7K views 9 replies 6 participants last post by  qirkergaard 
#1 ·
Hi everybody

Can you please explain the difference between confounding bias and effect modification! I didn't get the explanation from UW

thank you
 
#3 ·
Confounding factor is a specific variable that is associated with both the effect and the outcome. Example---When studying the effects of smoking and esophageal cancer, ALCOHOLISM is a confounding factor since patients who smoke tends to drink and drinking is a risk factor of esophageal cancer.

Effect modification is when effect of exposure on disease differs in strata groups of the population. e.g. tetracycline causes discoloration in children but not in adult.
 
#4 ·
Confounding factor is a specific variable that is associated with both the effect and the outcome.
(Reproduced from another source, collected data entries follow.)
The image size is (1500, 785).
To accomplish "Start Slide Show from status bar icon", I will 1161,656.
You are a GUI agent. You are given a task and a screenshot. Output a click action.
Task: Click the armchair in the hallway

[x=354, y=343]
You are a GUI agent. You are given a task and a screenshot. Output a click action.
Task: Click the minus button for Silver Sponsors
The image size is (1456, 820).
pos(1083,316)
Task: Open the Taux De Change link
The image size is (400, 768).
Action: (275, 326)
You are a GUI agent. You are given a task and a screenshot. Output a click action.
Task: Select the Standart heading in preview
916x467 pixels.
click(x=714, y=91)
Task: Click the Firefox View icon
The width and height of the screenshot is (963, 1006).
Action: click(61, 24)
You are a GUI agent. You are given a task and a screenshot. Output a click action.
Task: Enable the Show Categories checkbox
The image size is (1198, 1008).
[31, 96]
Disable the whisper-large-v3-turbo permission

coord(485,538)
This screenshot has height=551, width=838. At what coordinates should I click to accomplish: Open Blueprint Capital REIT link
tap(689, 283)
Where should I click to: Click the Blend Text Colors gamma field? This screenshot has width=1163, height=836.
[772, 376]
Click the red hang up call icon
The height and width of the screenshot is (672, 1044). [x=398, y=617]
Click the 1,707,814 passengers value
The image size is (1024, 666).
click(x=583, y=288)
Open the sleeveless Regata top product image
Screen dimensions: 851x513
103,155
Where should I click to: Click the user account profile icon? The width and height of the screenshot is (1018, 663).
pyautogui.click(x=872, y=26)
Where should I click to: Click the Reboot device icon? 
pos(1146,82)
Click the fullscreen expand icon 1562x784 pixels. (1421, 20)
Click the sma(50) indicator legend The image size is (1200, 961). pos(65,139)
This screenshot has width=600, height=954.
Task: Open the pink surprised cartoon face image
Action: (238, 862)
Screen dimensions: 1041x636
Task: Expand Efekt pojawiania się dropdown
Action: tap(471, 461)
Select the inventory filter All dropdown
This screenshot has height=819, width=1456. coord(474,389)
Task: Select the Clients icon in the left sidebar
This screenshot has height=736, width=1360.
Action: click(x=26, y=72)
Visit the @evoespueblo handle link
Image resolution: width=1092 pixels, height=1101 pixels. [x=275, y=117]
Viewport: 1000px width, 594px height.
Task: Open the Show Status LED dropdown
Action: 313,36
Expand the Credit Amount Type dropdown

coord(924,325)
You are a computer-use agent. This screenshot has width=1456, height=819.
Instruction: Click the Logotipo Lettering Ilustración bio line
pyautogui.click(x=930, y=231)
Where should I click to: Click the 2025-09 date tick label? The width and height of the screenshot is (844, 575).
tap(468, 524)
Example---When studying the effects of smoking and esophageal cancer, ALCOHOLISM is a confounding factor since patients who smoke tends to drink and drinking is a risk factor of esophageal cancer.

Effect modification is when effect of exposure on disease differs in strata groups of the population. e.g. tetracycline causes discoloration in children but not in adult.
This is a pretty short (2 pages) article explaining the diff. between them:
http://courses.washington.edu/b570/handouts/confounding.pdf

and here you´ll find a lot of examples (Stanford U)
www.stanford.edu/~kcobb/hrp261/lecture2.ppt
Thank you so much for the replay and the great explanation; things are more clear now
 
#6 ·
Confounding:
Confounding occurs when a factor other than the one you are studying is associated both with the disease and the factor you are studying.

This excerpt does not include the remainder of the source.